The typical reason given for using a biased exponent (also known as offset binary) in floating-point numbers is that it makes comparisons easier.
By arranging the fields such that the sign bit takes the most significant bit position, the biased exponent takes the middle position, then the significand will be the least significant bits and the resulting value will be ordered properly. This is the case whether or not it is interpreted as a floating-point or integer value. The purpose of this is to enable high speed comparisons between floating-point numbers using fixed-point hardware.
However, because the sign bit of IEEE 754 floating-point numbers is set to 1 for negative numbers and 0 for positive numbers, the integer representation of negative floating-point numbers is greater than that of the positive floating-point numbers. If this were reversed, then this would not be the case: the value of all positive floating-point numbers interpreted as unsigned integers would be greater than all negative floating-point numbers.

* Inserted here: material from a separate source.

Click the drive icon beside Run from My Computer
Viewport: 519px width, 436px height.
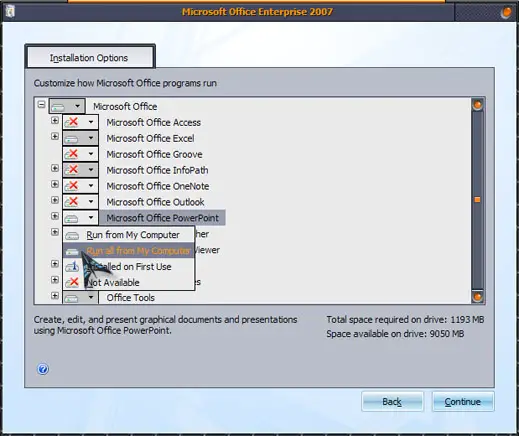72,235
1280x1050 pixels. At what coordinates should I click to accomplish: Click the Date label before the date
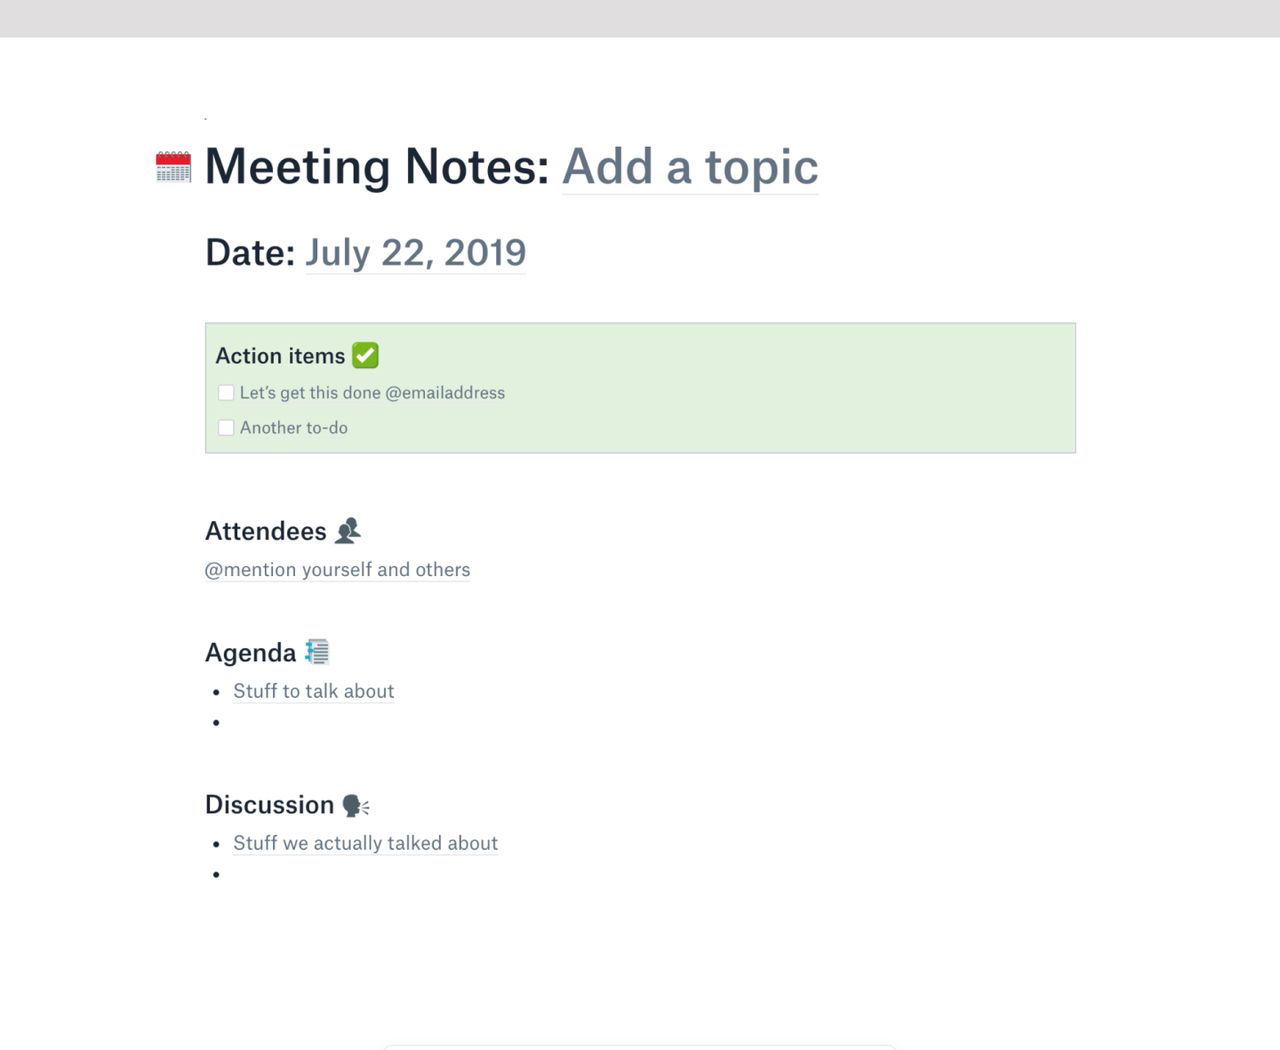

I understand this wouldn't completely trivialize comparisons because NaN != NaN, which must be handled separately (although whether or not this is even desirable is questionable as discussed in that question). Regardless, it's strange that this is the reason given for using a biased exponent representation when it is seemingly defeated by the specified values of the sign and magnitude representation.
There is more discussion on the questions "Why do we bias the exponent of a floating-point number?" and "Why IEEE floating point number calculate exponent using a biased form?" From the first, the accepted answer even mentions this (emphasis mine):
The IEEE 754 encodings have a convenient property that an order comparison can be performed between two positive non-NaN numbers by simply comparing the corresponding bit strings lexicographically, or equivalently, by interpreting those bit strings as unsigned integers and comparing those integers. This works across the entire floating-point range from +0.0 to +Infinity (and then it's a simple matter to extend the comparison to take sign into account).
I can imagine two reasons: first, using a sign bit of 1 for negative values allows the definition of IEEE 754 floating-point numbers in the form -1s x 1.fe-b; and second, the floating-point number corresponding to a bit string of all 0s is equal to +0 instead of -0.
I don't see either of these as being meaningful especially considering the common rationale for using a biased exponent.